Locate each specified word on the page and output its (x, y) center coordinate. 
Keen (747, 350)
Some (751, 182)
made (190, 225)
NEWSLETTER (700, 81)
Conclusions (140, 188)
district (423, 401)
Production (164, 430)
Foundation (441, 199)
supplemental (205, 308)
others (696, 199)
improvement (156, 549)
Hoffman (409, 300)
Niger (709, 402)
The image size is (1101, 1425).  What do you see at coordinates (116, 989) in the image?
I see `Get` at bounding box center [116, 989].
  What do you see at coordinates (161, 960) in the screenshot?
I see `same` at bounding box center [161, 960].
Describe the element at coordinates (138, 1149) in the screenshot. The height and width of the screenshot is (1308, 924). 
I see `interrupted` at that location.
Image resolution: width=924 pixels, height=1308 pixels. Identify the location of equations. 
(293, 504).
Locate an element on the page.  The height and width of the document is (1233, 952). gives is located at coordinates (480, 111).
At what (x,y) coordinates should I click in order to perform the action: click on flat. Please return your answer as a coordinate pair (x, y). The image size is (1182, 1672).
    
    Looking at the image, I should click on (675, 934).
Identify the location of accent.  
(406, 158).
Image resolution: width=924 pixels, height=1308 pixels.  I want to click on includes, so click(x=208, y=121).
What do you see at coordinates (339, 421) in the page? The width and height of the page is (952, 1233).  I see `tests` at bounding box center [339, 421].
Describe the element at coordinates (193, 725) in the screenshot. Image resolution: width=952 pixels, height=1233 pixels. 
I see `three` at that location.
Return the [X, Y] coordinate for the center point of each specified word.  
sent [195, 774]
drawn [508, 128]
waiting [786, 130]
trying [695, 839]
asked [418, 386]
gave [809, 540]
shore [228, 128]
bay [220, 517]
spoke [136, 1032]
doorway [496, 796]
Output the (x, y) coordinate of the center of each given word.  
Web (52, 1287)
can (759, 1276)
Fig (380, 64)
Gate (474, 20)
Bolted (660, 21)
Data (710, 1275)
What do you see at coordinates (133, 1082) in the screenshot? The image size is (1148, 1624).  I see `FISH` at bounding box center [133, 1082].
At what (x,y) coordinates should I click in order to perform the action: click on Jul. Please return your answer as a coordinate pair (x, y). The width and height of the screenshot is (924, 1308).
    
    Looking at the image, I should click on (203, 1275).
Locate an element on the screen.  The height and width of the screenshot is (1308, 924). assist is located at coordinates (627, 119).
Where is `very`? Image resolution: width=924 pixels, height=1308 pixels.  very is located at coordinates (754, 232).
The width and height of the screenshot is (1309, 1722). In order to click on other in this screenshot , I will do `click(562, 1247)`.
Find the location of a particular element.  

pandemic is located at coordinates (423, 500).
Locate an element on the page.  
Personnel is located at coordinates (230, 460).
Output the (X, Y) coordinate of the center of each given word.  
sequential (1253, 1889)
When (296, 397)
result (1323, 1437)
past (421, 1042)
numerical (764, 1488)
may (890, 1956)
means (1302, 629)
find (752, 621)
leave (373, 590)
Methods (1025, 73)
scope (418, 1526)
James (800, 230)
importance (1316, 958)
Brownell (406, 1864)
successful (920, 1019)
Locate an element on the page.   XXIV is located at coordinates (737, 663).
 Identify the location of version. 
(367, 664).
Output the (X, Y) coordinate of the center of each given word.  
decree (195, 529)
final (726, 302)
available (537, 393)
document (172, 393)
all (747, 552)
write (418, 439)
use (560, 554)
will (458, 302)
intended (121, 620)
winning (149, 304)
____________
What the task asks: Reproduce all of the entries above line for line, changing nothing and keeping them in their original order.

The answer:
Locate each specified word on the page and output its (x, y) center coordinate. 
Keen (747, 350)
Some (751, 182)
made (190, 225)
NEWSLETTER (700, 81)
Conclusions (140, 188)
district (423, 401)
Production (164, 430)
Foundation (441, 199)
supplemental (205, 308)
others (696, 199)
improvement (156, 549)
Hoffman (409, 300)
Niger (709, 402)
The image size is (1101, 1425).  What do you see at coordinates (116, 989) in the image?
I see `Get` at bounding box center [116, 989].
  What do you see at coordinates (161, 960) in the screenshot?
I see `same` at bounding box center [161, 960].
Describe the element at coordinates (138, 1149) in the screenshot. The height and width of the screenshot is (1308, 924). 
I see `interrupted` at that location.
Image resolution: width=924 pixels, height=1308 pixels. Identify the location of equations. 
(293, 504).
Locate an element on the page.  The height and width of the document is (1233, 952). gives is located at coordinates (480, 111).
At what (x,y) coordinates should I click in order to perform the action: click on flat. Please return your answer as a coordinate pair (x, y). The image size is (1182, 1672).
    
    Looking at the image, I should click on (675, 934).
Identify the location of accent.  
(406, 158).
Image resolution: width=924 pixels, height=1308 pixels.  I want to click on includes, so click(x=208, y=121).
What do you see at coordinates (339, 421) in the page? The width and height of the page is (952, 1233).  I see `tests` at bounding box center [339, 421].
Describe the element at coordinates (193, 725) in the screenshot. Image resolution: width=952 pixels, height=1233 pixels. 
I see `three` at that location.
Return the [X, Y] coordinate for the center point of each specified word.  
sent [195, 774]
drawn [508, 128]
waiting [786, 130]
trying [695, 839]
asked [418, 386]
gave [809, 540]
shore [228, 128]
bay [220, 517]
spoke [136, 1032]
doorway [496, 796]
Output the (x, y) coordinate of the center of each given word.  
Web (52, 1287)
can (759, 1276)
Fig (380, 64)
Gate (474, 20)
Bolted (660, 21)
Data (710, 1275)
What do you see at coordinates (133, 1082) in the screenshot? The image size is (1148, 1624).  I see `FISH` at bounding box center [133, 1082].
At what (x,y) coordinates should I click in order to perform the action: click on Jul. Please return your answer as a coordinate pair (x, y). The width and height of the screenshot is (924, 1308).
    
    Looking at the image, I should click on (203, 1275).
Locate an element on the screen.  The height and width of the screenshot is (1308, 924). assist is located at coordinates (627, 119).
Where is `very`? Image resolution: width=924 pixels, height=1308 pixels.  very is located at coordinates (754, 232).
The width and height of the screenshot is (1309, 1722). In order to click on other in this screenshot , I will do `click(562, 1247)`.
Find the location of a particular element.  

pandemic is located at coordinates (423, 500).
Locate an element on the page.  
Personnel is located at coordinates (230, 460).
Output the (X, Y) coordinate of the center of each given word.  
sequential (1253, 1889)
When (296, 397)
result (1323, 1437)
past (421, 1042)
numerical (764, 1488)
may (890, 1956)
means (1302, 629)
find (752, 621)
leave (373, 590)
Methods (1025, 73)
scope (418, 1526)
James (800, 230)
importance (1316, 958)
Brownell (406, 1864)
successful (920, 1019)
Locate an element on the page.   XXIV is located at coordinates (737, 663).
 Identify the location of version. 
(367, 664).
Output the (X, Y) coordinate of the center of each given word.  
decree (195, 529)
final (726, 302)
available (537, 393)
document (172, 393)
all (747, 552)
write (418, 439)
use (560, 554)
will (458, 302)
intended (121, 620)
winning (149, 304)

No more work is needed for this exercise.